Der Mannheimer Morgen:
Kramp-Karrenbauer geht viel weiter als Merkel [...] Zum Beispiel mit der Forderung, das Europäische Parlament nur noch in Brüssel tagen zu lassen, nicht mehr in Straßburg. Der Vorschlag eines gemeinsamen europäischen UNO-Sicherheitsratssitzes – zu Lasten des französischen – ist von ähnlicher Qualität. Das alles wirkt wie eine Retourkutsche gegen einen Präsidenten, dem man seine Hochnäsigkeit verübelt und dem man nun damit droht, ihm seine Spielzeuge zu nehmen. Auf etliche kluge Vorschläge Macrons, wie die Gründung einer europäischen Agentur für Demokratie, geht CDU-Chefin Kramp-Karrenbauer hingegen gar nicht ein.

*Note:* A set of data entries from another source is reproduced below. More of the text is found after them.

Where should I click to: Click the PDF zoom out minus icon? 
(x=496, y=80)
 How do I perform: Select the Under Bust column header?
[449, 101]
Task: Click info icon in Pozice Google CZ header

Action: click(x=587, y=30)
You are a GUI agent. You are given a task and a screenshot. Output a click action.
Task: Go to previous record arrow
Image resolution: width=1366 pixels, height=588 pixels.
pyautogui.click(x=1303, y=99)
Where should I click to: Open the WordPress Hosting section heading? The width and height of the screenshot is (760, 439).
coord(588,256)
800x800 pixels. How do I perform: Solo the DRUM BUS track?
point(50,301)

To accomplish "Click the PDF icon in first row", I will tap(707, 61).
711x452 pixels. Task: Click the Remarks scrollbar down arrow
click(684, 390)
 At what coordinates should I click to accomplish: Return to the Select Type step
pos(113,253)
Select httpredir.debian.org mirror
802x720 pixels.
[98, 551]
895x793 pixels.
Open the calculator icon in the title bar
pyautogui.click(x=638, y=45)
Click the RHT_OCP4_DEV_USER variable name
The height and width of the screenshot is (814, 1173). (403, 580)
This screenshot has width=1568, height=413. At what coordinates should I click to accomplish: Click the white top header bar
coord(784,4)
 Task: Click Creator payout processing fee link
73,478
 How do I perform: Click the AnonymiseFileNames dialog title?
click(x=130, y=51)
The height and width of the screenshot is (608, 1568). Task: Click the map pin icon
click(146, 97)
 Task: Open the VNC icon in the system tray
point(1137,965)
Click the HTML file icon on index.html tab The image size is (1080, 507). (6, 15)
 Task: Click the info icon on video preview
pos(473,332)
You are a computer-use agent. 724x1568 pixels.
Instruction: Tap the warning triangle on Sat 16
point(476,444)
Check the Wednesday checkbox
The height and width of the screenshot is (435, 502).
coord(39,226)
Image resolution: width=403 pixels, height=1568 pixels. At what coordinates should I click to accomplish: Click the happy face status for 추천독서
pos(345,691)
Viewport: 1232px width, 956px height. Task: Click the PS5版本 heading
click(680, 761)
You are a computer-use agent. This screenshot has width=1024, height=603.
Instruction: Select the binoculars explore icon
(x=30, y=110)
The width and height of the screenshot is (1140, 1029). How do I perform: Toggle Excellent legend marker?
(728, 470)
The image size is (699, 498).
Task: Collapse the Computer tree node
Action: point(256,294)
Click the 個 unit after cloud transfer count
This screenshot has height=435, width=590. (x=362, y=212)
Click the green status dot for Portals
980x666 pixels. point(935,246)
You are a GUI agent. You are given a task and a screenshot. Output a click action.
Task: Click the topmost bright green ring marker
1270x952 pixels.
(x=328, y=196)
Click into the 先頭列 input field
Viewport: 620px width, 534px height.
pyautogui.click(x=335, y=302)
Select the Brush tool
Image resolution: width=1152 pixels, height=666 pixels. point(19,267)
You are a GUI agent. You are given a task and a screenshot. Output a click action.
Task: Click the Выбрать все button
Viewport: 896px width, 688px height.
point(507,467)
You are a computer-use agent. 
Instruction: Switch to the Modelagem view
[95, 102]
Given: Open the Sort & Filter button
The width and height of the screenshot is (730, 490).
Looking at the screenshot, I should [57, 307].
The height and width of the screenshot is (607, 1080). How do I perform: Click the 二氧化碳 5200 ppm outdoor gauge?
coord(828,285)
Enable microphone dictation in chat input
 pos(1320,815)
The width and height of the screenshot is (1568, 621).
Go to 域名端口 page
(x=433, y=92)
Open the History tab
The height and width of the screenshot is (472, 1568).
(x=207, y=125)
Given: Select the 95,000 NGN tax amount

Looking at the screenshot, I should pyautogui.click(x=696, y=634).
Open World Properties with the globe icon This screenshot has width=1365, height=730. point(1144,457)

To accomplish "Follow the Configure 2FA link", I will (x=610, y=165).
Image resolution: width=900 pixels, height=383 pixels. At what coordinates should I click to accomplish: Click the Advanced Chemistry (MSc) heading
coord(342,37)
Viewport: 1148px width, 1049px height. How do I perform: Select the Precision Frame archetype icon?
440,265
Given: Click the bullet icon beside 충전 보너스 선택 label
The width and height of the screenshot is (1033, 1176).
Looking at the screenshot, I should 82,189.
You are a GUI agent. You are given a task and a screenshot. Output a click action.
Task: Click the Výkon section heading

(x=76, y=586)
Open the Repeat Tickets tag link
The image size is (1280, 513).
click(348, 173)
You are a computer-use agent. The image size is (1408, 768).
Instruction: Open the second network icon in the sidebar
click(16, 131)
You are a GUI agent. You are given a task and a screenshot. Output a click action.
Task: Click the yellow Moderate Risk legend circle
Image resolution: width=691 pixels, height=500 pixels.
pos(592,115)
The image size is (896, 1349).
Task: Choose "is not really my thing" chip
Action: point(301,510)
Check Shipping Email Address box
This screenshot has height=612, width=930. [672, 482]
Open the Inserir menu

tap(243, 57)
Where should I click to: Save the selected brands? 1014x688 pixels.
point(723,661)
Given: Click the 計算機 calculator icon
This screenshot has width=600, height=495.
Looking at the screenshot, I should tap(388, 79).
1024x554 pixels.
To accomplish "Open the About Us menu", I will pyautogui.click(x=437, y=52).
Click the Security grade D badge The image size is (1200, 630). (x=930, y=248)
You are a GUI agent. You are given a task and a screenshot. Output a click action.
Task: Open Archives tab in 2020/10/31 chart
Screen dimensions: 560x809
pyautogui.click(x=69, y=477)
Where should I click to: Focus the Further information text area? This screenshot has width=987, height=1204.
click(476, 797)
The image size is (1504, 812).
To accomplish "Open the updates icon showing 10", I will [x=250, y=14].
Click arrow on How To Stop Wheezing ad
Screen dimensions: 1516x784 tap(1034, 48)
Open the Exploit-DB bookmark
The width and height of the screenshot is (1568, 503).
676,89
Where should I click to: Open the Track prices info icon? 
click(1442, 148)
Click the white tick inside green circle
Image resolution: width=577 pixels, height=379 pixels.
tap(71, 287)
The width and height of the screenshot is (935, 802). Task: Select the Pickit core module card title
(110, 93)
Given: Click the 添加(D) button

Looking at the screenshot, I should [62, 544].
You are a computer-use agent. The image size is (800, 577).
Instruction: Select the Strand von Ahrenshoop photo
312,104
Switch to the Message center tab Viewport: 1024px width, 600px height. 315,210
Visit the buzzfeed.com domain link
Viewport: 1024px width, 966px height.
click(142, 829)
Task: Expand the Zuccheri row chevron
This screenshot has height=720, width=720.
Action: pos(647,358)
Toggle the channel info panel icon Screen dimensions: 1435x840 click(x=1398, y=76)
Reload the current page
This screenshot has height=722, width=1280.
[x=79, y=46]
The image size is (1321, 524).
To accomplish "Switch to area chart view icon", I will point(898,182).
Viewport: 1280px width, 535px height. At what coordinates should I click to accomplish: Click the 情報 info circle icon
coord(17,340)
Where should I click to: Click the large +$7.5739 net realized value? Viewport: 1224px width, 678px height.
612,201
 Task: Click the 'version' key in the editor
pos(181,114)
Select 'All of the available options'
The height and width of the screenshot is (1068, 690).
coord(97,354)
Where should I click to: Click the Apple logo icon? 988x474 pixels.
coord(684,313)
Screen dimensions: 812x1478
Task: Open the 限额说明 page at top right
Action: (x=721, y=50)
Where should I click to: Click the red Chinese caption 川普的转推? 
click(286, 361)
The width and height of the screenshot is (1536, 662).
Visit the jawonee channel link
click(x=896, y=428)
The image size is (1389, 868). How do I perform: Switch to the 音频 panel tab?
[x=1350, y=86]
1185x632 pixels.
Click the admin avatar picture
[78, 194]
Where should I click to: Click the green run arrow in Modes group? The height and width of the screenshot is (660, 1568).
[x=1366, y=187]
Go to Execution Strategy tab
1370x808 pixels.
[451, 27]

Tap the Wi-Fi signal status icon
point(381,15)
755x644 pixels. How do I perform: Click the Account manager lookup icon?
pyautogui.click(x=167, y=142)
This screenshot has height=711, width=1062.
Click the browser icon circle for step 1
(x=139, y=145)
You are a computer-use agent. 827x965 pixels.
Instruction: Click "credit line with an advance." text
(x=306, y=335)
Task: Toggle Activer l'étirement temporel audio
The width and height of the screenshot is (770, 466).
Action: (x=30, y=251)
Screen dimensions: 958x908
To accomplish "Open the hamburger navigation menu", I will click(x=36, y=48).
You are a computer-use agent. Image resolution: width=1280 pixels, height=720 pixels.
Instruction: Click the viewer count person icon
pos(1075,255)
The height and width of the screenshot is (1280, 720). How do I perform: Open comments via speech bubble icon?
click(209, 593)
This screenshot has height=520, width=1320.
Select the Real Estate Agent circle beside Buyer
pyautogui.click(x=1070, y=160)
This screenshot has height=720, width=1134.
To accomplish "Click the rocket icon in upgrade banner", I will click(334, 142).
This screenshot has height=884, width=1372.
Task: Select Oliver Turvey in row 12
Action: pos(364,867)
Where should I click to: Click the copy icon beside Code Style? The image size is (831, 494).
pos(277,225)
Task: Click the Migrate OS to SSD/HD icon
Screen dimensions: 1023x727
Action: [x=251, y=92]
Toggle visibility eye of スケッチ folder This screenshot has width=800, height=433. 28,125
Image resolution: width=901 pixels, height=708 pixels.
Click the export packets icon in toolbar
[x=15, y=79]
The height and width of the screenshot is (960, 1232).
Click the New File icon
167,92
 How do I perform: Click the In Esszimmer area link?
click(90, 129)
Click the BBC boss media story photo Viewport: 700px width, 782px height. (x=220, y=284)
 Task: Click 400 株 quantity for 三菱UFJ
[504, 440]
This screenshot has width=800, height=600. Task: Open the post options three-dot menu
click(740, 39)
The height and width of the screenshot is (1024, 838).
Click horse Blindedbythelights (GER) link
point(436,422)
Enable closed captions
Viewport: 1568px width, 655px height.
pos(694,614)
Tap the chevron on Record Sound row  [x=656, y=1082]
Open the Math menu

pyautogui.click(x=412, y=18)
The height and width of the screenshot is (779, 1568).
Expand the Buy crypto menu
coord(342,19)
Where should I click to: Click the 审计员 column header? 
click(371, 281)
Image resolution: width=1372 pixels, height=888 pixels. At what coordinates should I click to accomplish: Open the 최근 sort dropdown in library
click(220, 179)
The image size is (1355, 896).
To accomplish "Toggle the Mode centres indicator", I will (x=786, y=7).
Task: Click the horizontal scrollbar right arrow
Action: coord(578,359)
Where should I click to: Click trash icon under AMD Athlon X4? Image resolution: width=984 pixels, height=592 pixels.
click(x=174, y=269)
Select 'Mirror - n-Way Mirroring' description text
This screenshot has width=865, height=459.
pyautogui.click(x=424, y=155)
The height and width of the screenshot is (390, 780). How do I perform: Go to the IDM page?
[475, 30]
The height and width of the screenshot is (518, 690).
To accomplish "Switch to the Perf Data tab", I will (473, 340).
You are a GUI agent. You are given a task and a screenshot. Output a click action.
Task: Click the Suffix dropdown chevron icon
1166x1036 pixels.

Die Nürnberger Nachrichten:
Es ist ein Verstoß gegen die diplomatische Kleiderordnung, wenn sich die deutsche Regierungschefin Merkel über Macrons zunehmend verzweifeltes Werben ausschweigt und sich stattdessen nur die Parteivorsitzende der CDU äußert. Auch inhaltlich war das, was Kramp-Karrenbauer schrieb, eine Zumutung. ‚Europa richtig machen‘ war der Beitrag überschrieben, was im Umkehrschluss ja nichts anderes heißt, als dass es der französische Präsident falsch anpackt.
Das Straubinger Tagblatt:
Es kann nicht nur darum gehen, Macron zu unterstützen, um ihm politisch zu helfen. Im Vordergrund muss stehen, was für die Europäische Union das Beste ist. Und da ist die Frage nach dem Standort des Parlaments von untergeordneter Bedeutung. Kramp-Karrenbauer wollte offenbar eine Botschaft an die Seine senden: Den großen Europäer spielen, aber selbst nichts abgeben wollen, funktioniert nicht.
Die Welt:
Kramp-Karrenbauer stellt mit Blick auf die Europäische Union die richtige Frage. Sie fragt nicht: Wie wollen wir uns fühlen? Sie fragt: Was wollen wir erreichen? Ihre Antwort lautet: Die EU ist kein Wohlfühlprojekt. Sie ist kein Abschottungsvorhaben, kein Urlaubsort von der Weltpolitik. Im Gegenteil. Die EU ist das Instrument, um sich in der Welt aktiv zu behaupten. Dafür braucht es keine neue Nabelschau, keine große Europa-Konferenz, die alles und jedes auf den Prüfstand stellt. Diesen Vorschlag des französischen Präsidenten Macron lehnt sie zu Recht ab. AKK will Europas weltpolitische Handlungsfähigkeit stärken – wirtschaftlich, außenpolitisch, militärisch, kulturell. Tun, was machbar ist, das aber entschlossen.